===== Texto =====

Com os dentes encapados de maneira extravagante, as faces cobertas de abundante rouge e os olhos contornados por sombra semelhante a uma ferida, a Ma Rainey de Viola é uma figura aterrorizante, paralisante, dominadora, inconstante e profundamente magoada. Na impressionante adaptação de George C. Wolfe da peça de August Wilson, ela exerce uma força de atração centrífuga primal em uma produção que obedece aos limites do cenário reduzido de Wilson - a história se desenrola em um estúdio de gravação de Chicago no decorrer de um único dia - mas jamais parece apertada ou limitada.

A Voz Suprema do Blues poderia evidentemente dramatizar a gravação do sucesso da cantora na vida real, de 1927. Mas a prodigiosa torrente de palavras - as histórias intermináveis, os solilóquios e súplicas aos céus - cantam com a mesma musicalidade dos blues autênticos que pontuam o diálogo.

Quase sempre, essas falas impetuosas são pronunciadas por Levee, o trompista de Chadwick Boseman em uma interpretação indubitavelmente tão virtuosista quanto à de Viola. Como o desafiante peso galo do título de Ma Rainey, o Levee de Boseman é um sujeito observador, impaciente e rápido. Se ela encontra o seu poder na ausência de pressa, Levee exibe o seu na velocidade e no impulso. Ele foi descoberto no circuito de músicos do Sul e chega ao estrelato no Norte (trajetória eficientemente mostrada em uma montagem do início). Ma Rainey desconfia com razão dos produtores brancos ansiosos por explorar o talento e o apelo popular da cantora; Levee, por sua vez, está convencido de que pode entrar no jogo deles e ganhar de dentro mesmo.

=====

Reproduza literalmente o trecho do texto acima sobre A Voz Suprema do Blues, começando em "A Voz Suprema" e terminando em "pontuam o diálogo.".

===== Trechos dos dados =====

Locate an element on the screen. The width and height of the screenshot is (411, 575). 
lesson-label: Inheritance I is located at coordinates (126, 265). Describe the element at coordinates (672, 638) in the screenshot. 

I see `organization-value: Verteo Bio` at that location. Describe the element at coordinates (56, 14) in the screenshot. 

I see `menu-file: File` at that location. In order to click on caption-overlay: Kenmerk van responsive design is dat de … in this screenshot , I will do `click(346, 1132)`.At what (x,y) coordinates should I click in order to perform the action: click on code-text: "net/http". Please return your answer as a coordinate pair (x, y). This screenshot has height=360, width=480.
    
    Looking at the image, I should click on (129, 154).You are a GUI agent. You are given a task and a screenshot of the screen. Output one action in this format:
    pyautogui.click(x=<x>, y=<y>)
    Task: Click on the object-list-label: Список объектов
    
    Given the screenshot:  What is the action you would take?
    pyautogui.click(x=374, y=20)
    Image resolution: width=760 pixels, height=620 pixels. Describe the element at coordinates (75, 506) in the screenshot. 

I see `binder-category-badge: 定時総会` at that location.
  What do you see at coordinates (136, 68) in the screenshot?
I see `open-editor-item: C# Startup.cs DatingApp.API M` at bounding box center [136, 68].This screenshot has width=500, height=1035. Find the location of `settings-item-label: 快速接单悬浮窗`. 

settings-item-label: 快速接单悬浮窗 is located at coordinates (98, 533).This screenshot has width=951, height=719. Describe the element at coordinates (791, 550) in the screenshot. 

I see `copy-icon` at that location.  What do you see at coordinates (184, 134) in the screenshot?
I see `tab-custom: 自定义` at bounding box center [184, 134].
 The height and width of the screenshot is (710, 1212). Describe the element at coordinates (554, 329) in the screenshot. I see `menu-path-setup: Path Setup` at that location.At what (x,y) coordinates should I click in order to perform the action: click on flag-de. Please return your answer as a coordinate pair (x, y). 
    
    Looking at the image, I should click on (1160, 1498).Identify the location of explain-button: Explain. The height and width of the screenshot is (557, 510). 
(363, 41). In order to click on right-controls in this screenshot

=====

**Solução da tarefa**:
A Voz Suprema do Blues poderia evidentemente dramatizar a gravação do sucesso da cantora na vida real, de 1927. Mas a prodigiosa torrente de palavras - as histórias intermináveis, os solilóquios e súplicas aos céus - cantam com a mesma musicalidade dos blues autênticos que pontuam o diálogo.